» Selected passage:

The advantages of a mash filter go beyond the environmental aspects. Nick said that it is easy to stagger mash ins and boils because the filter works so much faster than a comparable lauter tun. Multiple boils can be accomplished in a day, with less time taken for gravity filtering and for clean out. This last point is not lost on other breweries. Nick told me that when Tin Man does collaborations with other breweries, they always like to come to Tin Man for the brew. They want to see the mash filter at work, but their jaws drop when the mash out is done, the filter plates separate, and the spent grain cakes fall out on to the conveyor belt underneath that runs them to the collection bin. A quick hose out and you’re ready to go again – a system that saves, time, money and resources is a thing to behold.
Despite these factors, Tin Man is still the only brewery in Indiana using a mash filter and was only the third craft brewery in the US to opt for the system when it was purchased. This really isn’t so stunning; most mash filters are made for breweries that produce much more beer than Tin Man. Alaskan Brewing offered advice and guidance when Nick was considering this system, and they are several times the size of Tin Man. Very large breweries in the US and especially Europe are more likely to make use of mash filters, but under 150,000 barrels a year, this strategy is uncommon if not down right rare.

» Work task A: Translate this sentence from the passage about Tin Man's mash filter into Spanish: "This last point is not lost on other breweries."
» Work task B: In the passage about Tin Man's mash filter, which brewery gave Nick advice and guidance while he was considering the system?
» Work task C: Carry on the passage about Tin Man's mash filter from the point where it stops, writing a few more sentences in the same style.

» Study material:

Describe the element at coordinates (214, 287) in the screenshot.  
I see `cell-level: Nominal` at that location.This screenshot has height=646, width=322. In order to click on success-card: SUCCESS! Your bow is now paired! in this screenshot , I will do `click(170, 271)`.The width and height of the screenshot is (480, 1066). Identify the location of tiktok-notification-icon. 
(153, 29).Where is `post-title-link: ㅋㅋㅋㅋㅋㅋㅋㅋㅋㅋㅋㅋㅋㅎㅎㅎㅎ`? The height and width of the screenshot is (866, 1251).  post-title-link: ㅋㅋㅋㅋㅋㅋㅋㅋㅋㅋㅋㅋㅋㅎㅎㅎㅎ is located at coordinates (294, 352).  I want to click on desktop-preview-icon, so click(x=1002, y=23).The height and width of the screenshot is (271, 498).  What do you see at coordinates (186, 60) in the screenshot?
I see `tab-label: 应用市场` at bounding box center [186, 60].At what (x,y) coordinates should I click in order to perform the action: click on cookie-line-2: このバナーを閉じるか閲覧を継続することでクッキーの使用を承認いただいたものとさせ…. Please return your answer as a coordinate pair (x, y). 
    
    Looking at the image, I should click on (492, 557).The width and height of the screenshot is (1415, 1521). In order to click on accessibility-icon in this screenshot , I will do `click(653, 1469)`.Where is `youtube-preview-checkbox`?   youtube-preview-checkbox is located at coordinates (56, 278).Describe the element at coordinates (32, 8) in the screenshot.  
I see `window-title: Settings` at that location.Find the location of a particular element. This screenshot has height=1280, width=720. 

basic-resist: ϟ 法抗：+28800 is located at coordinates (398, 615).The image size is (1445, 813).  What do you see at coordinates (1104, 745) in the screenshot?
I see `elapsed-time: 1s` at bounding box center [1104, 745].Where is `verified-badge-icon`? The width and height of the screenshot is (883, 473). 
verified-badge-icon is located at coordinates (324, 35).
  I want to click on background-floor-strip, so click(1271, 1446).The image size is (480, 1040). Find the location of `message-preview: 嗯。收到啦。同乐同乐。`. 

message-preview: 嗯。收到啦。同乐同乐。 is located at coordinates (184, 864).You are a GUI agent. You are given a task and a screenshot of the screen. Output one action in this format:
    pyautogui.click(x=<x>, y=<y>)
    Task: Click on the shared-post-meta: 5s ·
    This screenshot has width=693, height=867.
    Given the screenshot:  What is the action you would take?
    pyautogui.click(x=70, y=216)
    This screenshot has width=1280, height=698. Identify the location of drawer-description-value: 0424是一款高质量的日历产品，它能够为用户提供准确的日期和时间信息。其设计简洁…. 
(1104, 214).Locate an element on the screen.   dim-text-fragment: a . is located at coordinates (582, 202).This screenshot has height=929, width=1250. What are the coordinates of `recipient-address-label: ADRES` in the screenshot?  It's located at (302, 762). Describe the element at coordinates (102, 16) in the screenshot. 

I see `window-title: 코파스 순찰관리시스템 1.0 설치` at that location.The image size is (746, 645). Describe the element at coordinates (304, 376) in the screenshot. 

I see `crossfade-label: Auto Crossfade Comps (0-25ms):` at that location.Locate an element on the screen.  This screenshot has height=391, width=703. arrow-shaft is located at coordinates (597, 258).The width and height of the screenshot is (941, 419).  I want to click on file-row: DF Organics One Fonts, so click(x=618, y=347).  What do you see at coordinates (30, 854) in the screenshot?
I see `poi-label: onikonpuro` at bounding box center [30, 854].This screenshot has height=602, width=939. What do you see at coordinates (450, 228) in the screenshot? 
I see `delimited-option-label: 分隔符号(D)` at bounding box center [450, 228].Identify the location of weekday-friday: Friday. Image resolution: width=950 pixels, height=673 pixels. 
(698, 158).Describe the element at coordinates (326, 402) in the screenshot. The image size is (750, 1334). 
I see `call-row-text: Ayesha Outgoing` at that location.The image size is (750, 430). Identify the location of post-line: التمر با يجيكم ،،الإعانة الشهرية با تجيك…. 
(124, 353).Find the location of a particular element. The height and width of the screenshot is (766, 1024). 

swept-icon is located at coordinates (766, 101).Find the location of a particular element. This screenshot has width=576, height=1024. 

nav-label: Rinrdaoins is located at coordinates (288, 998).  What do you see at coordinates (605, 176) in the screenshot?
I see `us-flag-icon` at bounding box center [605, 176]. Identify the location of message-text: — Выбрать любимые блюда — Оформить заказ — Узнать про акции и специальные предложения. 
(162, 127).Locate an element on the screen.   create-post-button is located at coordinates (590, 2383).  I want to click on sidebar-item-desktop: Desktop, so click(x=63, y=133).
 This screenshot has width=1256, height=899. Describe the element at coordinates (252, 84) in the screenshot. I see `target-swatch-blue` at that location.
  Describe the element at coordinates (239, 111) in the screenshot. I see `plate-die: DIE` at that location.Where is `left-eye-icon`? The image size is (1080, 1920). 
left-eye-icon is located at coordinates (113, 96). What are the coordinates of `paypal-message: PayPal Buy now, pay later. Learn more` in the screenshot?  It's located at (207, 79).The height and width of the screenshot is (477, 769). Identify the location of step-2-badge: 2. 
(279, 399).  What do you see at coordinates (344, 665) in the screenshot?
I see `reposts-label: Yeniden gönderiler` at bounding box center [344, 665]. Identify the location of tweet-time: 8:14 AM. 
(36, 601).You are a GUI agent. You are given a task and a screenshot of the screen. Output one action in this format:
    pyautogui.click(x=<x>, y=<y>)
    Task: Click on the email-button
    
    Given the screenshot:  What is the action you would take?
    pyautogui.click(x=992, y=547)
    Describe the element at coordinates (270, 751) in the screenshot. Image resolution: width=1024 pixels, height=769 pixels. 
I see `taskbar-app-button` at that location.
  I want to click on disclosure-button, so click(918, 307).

» Expected output A: Este último punto no pasa desapercibido para otras cervecerías.

» Expected output B: Alaskan Brewing.

» Expected output C:
All this doesn’t mean that Tin Man is looking to make beers that taste like they use a mash filter. Nick explained that he wants the beer resulting from their mash filter to be indistinguishable from that made with a traditional lauter tun. Muera and some of the other companies that make mash filters like to talk about brighter worts, fewer chemicals that produce off flavors and such, but Nick corrected my thinking that these effects were discernable in the final product. The wort might be a bit cloudier than that from a lauter tun, but the cold crash and Spanish moss or other such clarifying agent takes care of that just fine. And that’s the difference between reading about brewing issues and brewing beer professionally. Things I think I know get blown away by the people who know from actual experience. Talking beer with good people is much more informative than reading about beer.
Because Tin Man has dialed in this system to produce predictable, traditional wort, Nick decided that the small batch system in the Kokomo taproom would be traditional – no mash filter there. The brewers have done the head to head comparisons and the beers coming from Kokomo are very much up to snuff; they won’t be marketed as small batch versions of the Tin Man classics. Yes, brewing is an art, but there is plenty of science and meticulous attention to detail involved as well.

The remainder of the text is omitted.